Feature: Support usernames, with database

[ExtremeScrotumExploder]

I've been looking for something that does authentication for my website and also does username and password, that I can also add my own users. I haven't been able to find it but I'm hoping this issue would be recognized. But there is many questions to this. Let me list a few that I think are applicable.

1. Can a static site with nothing but html and js read DB's? if not, this project's main idea is useless.
2. If there was Javascript code accessing the database, wouldn't that mean anyone can mess with it via the console window?

There are a bunch of issues with this but I am hoping people would help me brainstorm and find a way to add usernames natively without any vulnerabilities.

Thank you for your time, reader!

[robinmoisson]

What purpose do you want the multiple users to have and what would they be able to do?

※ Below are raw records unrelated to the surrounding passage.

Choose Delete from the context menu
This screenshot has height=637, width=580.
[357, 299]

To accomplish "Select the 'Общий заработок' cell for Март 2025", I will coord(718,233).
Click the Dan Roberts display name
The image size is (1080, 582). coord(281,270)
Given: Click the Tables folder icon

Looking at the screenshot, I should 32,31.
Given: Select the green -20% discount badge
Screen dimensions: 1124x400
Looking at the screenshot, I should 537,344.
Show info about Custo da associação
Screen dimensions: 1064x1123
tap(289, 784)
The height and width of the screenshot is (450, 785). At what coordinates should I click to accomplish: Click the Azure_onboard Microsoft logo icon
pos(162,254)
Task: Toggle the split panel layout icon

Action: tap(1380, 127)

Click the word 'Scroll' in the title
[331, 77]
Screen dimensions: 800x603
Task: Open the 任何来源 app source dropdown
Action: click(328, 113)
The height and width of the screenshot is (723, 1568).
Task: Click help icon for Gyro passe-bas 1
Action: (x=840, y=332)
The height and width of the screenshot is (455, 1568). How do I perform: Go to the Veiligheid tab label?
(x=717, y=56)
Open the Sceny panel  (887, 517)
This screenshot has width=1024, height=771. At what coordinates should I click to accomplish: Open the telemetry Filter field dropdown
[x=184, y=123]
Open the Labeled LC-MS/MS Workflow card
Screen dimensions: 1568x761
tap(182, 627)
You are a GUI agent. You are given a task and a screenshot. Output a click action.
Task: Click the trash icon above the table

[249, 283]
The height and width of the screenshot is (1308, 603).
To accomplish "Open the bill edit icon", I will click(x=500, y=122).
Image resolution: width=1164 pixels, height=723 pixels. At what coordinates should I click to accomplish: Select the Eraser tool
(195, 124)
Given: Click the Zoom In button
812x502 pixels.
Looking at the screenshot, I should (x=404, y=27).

If you want to connect to a database and interact with dynamic content StatiCrypt probably isn't a great fit. Either you embed the whole DB in the protected file, but then it's accessible by anyone with the password no user restriction (and you might as well embed a big JSON), or you have an external DB and then you want to authenticate the calls to the DB and staticrypt doesn't provide anything specifically for that.

You could password-protect general access to an SPA since it's a single HTML file but that's about it, and your calls to the DB would still need to be protected somehow. So a more traditional architecture might make more sense.

[ExtremeScrotumExploder]

No purpose really, just basic authentication. I have a password that has been leaked one too many times and I am looking for a system that uses username and password authentication. So if a account gets leaked it can be suspended. (or just removed entirely from wherever its stored). This would be useful so I would know where the source of the problem comes from and I get to keep everything centralized.

[robinmoisson]

Ok, I understand it better then. It looks similar to #158, allowing for multiple passwords so they can be invalidated separately. It would be a nice addition but I haven't looked into it yet and do not know if it's doable easily using webcrypto. So it's on the backlog but I don't expect it to come very soon.

The current workaround would be creating multiple encrypted files, each with a different password, and giving a different link to each of your users. That would look like encrypted_john/index.html, encrypted_mary/index.html, etc.

If you have only one file and it's inconvenient to create a new folder each time, I've been thinking about adding an option to pass an output filename instead of an output directory (that way you can have john.html, mary.html, instead of a folder for each). I don't know if that's a real need though, so let me know if that would help.

[ExtremeScrotumExploder]

Yes, I have seen #158 and have thought about passing different output files, but wouldn't fix my issue where I would need to suspend members.

If I just deleted their encrypted_name folder, they could go to their colleague or if Mary here is John's friend, he can just ask to share the password because he forgot his and I am currently unavailable, even though I suspended him from the application that is currently guarded.

I would absolutely love if you added this Username/Password feature, but if you can not, could you recommend me some Authentication similar to my post that I can use for static websites? Thank you very much for your time helping me!

[robinmoisson]

The thing is the problem with password sharing is going to be here independently of the solution you have, adding a username input on top of the password will not change that. Mary could just tell John to use her username as well as her password.

That's why I was asking what would having multiple users change for you: if it's only to have multiple passwords you can revoke independently (and not having the content of the page change dynamically, like saying "Hello John" and loading their specific data) then you're concerned with authorization only, and not authentication. So the combo username+password just acts as a password and you don't actually need the username, just a unique password you can revoke.

I had an idea which would make #158 pretty easy to implement, then you could then have one file which can be unlocked with different password. I don't know yet when I'll implement it.

In the meantime the recommendation if you want to use StatiCrypt is to encrypt your files with different passwords and different output folders (staticrypt test.html -p <john-password> -d john), and then you can send each user their URL https://example.com/john/test.html and their password. In a way the username input becomes the folder in the URL, and you can change the password by re-running the command. (I added this to the README).

---

I that doesn't fit your use case you can use a more traditional method - you can restrict access to pages by configuring apache or nginx, or having your content dynamically loaded or forbidden by using whatever server language you want.

[ExtremeScrotumExploder]

Alright sir, thank you! Even though my problem wasn't resolved your recommendation did help. I will keep this in use!